Protein kinase C and amyloid precursor protein processing in skin fibroblasts from sporadic and familial Alzheimer's disease cases

Monika Vestling, Ángel Cedazo-Mínguez, Abdu Adem, Birgitta Wiehager, Marco Racchi, Lars Lannfelt, Richard F. Cowburn

Research output: Contribution to journalArticlepeer-review

24 Scopus citations

Abstract

Non-amyloidogenic α-secretase processing of amyloid precursor protein (APP) is stimulated by protein kinase C (PKC). Levels and activity of PKC are decreased in sporadic Alzheimer's disease skin fibroblasts. We investigated whether alterations in PKC and PKC-mediated APP processing occur also in fibroblasts established from individuals with familial Alzheimer's disease APP KM670/671NL, PS1 M146V and H163Y mutations.

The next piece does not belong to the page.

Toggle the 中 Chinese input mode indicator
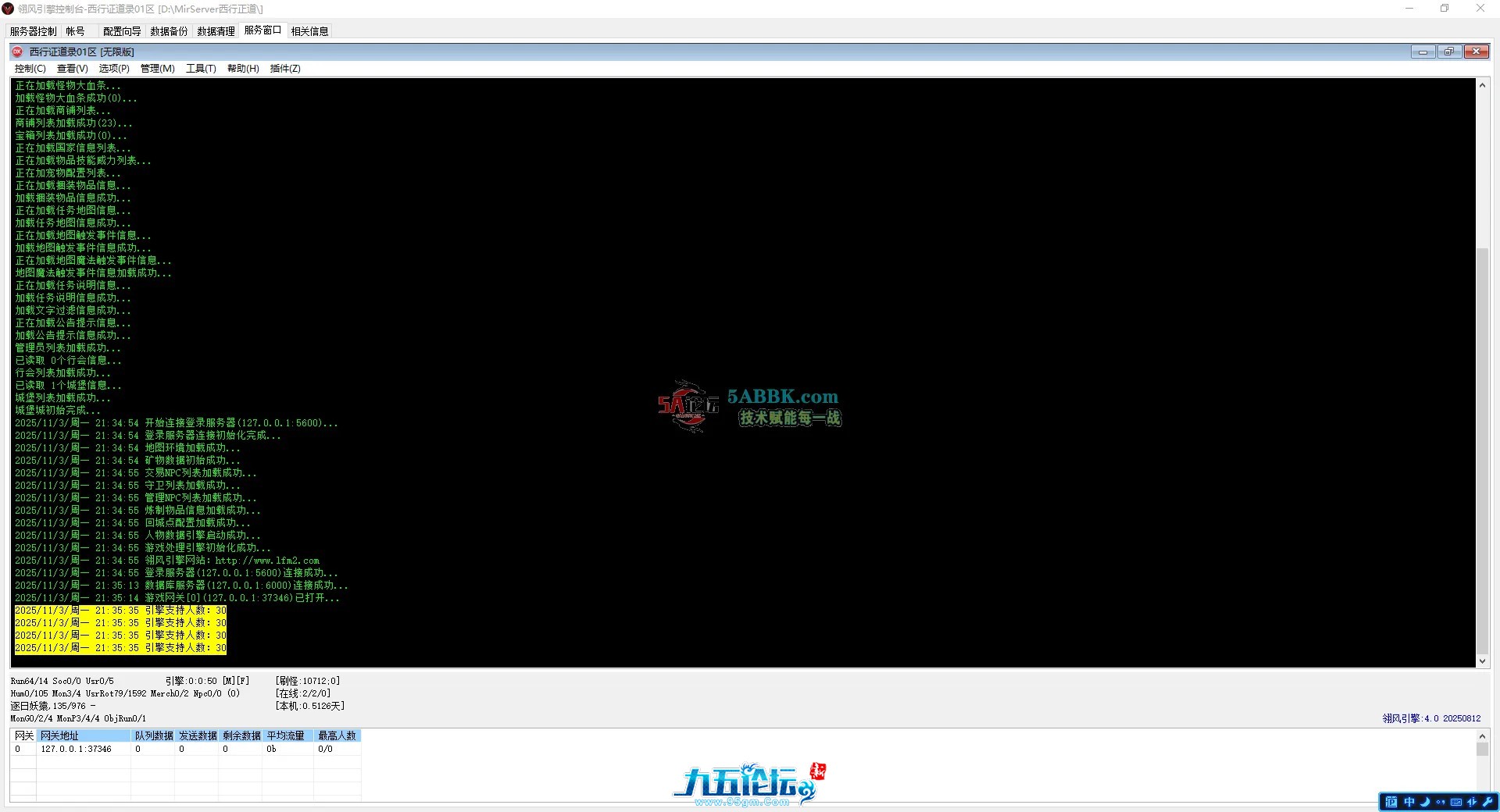The width and height of the screenshot is (1500, 812). point(1409,802)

These pathogenic mutations are known to alter APP metabolism to increase Aβ. PKC activities, but not levels, were decreased by 50% in soluble fractions from sporadic Alzheimer's disease cases. In contrast, familial Alzheimer's disease fibroblasts showed no significant changes in PKC enzyme activity. Fibroblasts bearing the APP KM670/671NL mutation showed no significant differences in either PKC levels or PKC-mediated soluble APP (APPs) secretion, compared to controls. Fibroblasts bearing PS1 M146V and H163Y mutations showed a 30% increase in soluble PKC levels and a 40% decrease in PKC-mediated APPs secretion. These results indicate that PKC deficits are unlikely to contribute to increased Aβ seen with APP and PS1 mutations, and also that PS1 mutations decrease α-secretase derived APPs production independently of altered PKC activity. Copyright (C) 1999 Elsevier Science B.V.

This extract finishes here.